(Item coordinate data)

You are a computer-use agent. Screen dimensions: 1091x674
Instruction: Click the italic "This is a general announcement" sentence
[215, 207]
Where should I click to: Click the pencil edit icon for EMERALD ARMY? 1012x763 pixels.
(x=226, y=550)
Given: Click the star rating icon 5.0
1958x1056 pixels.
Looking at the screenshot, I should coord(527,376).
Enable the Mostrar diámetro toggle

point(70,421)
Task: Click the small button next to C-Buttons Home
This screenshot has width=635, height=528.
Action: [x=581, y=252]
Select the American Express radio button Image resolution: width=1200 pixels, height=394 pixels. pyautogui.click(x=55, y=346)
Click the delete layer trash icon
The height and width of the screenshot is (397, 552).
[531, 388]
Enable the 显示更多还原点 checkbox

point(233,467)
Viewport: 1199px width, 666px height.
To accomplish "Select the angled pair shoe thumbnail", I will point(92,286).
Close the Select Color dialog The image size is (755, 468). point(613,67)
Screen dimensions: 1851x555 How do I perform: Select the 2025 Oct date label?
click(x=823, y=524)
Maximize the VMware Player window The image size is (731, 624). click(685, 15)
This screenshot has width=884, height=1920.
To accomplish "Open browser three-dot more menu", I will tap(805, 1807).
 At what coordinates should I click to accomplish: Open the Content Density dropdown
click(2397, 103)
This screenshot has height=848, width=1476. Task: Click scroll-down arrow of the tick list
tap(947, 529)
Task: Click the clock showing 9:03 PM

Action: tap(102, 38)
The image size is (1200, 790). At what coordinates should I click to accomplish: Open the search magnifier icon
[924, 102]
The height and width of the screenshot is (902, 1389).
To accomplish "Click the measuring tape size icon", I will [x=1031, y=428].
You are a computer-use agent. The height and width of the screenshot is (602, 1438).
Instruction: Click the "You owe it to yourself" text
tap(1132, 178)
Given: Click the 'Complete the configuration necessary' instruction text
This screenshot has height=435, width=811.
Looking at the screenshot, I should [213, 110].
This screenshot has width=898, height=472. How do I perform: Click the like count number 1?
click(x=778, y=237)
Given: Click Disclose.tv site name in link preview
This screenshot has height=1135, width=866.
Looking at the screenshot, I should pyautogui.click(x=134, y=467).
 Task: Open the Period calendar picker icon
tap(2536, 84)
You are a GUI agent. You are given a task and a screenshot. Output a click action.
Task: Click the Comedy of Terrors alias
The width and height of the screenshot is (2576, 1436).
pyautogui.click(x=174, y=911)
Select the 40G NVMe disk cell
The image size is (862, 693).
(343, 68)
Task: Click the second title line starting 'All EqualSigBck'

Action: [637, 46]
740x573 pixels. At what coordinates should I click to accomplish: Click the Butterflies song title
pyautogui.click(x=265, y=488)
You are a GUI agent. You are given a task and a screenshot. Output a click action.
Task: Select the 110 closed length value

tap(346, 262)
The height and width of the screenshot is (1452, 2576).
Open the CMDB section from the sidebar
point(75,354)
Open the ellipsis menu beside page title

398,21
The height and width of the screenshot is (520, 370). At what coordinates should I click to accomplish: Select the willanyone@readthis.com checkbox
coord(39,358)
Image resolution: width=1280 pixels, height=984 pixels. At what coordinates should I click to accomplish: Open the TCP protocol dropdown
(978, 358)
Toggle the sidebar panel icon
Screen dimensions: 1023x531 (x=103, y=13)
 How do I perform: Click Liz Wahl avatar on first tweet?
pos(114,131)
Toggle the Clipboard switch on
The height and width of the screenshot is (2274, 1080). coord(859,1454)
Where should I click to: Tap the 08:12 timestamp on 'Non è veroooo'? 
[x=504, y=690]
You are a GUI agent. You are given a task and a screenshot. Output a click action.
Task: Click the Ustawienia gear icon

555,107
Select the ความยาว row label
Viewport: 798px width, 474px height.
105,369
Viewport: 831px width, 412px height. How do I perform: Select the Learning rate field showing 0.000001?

● **WORK TO DO**: Copy every one of the records above word for word, with each line in its original order.

● **RESPONSE**:
You are a computer-use agent. Screen dimensions: 1091x674
Instruction: Click the italic "This is a general announcement" sentence
[215, 207]
Where should I click to: Click the pencil edit icon for EMERALD ARMY? 1012x763 pixels.
(x=226, y=550)
Given: Click the star rating icon 5.0
1958x1056 pixels.
Looking at the screenshot, I should coord(527,376).
Enable the Mostrar diámetro toggle

point(70,421)
Task: Click the small button next to C-Buttons Home
This screenshot has width=635, height=528.
Action: [x=581, y=252]
Select the American Express radio button Image resolution: width=1200 pixels, height=394 pixels. pyautogui.click(x=55, y=346)
Click the delete layer trash icon
The height and width of the screenshot is (397, 552).
[531, 388]
Enable the 显示更多还原点 checkbox

point(233,467)
Viewport: 1199px width, 666px height.
To accomplish "Select the angled pair shoe thumbnail", I will point(92,286).
Close the Select Color dialog The image size is (755, 468). point(613,67)
Screen dimensions: 1851x555 How do I perform: Select the 2025 Oct date label?
click(x=823, y=524)
Maximize the VMware Player window The image size is (731, 624). click(685, 15)
This screenshot has width=884, height=1920.
To accomplish "Open browser three-dot more menu", I will tap(805, 1807).
 At what coordinates should I click to accomplish: Open the Content Density dropdown
click(2397, 103)
This screenshot has height=848, width=1476. Task: Click scroll-down arrow of the tick list
tap(947, 529)
Task: Click the clock showing 9:03 PM

Action: tap(102, 38)
The image size is (1200, 790). At what coordinates should I click to accomplish: Open the search magnifier icon
[924, 102]
The height and width of the screenshot is (902, 1389).
To accomplish "Click the measuring tape size icon", I will [x=1031, y=428].
You are a computer-use agent. The height and width of the screenshot is (602, 1438).
Instruction: Click the "You owe it to yourself" text
tap(1132, 178)
Given: Click the 'Complete the configuration necessary' instruction text
This screenshot has height=435, width=811.
Looking at the screenshot, I should [213, 110].
This screenshot has width=898, height=472. How do I perform: Click the like count number 1?
click(x=778, y=237)
Given: Click Disclose.tv site name in link preview
This screenshot has height=1135, width=866.
Looking at the screenshot, I should pyautogui.click(x=134, y=467).
 Task: Open the Period calendar picker icon
tap(2536, 84)
You are a GUI agent. You are given a task and a screenshot. Output a click action.
Task: Click the Comedy of Terrors alias
The width and height of the screenshot is (2576, 1436).
pyautogui.click(x=174, y=911)
Select the 40G NVMe disk cell
The image size is (862, 693).
(343, 68)
Task: Click the second title line starting 'All EqualSigBck'

Action: [637, 46]
740x573 pixels. At what coordinates should I click to accomplish: Click the Butterflies song title
pyautogui.click(x=265, y=488)
You are a GUI agent. You are given a task and a screenshot. Output a click action.
Task: Select the 110 closed length value

tap(346, 262)
The height and width of the screenshot is (1452, 2576).
Open the CMDB section from the sidebar
point(75,354)
Open the ellipsis menu beside page title

398,21
The height and width of the screenshot is (520, 370). At what coordinates should I click to accomplish: Select the willanyone@readthis.com checkbox
coord(39,358)
Image resolution: width=1280 pixels, height=984 pixels. At what coordinates should I click to accomplish: Open the TCP protocol dropdown
(978, 358)
Toggle the sidebar panel icon
Screen dimensions: 1023x531 (x=103, y=13)
 How do I perform: Click Liz Wahl avatar on first tweet?
pos(114,131)
Toggle the Clipboard switch on
The height and width of the screenshot is (2274, 1080). coord(859,1454)
Where should I click to: Tap the 08:12 timestamp on 'Non è veroooo'? 
[x=504, y=690]
You are a GUI agent. You are given a task and a screenshot. Output a click action.
Task: Click the Ustawienia gear icon

555,107
Select the ความยาว row label
Viewport: 798px width, 474px height.
105,369
Viewport: 831px width, 412px height. How do I perform: Select the Learning rate field showing 0.000001?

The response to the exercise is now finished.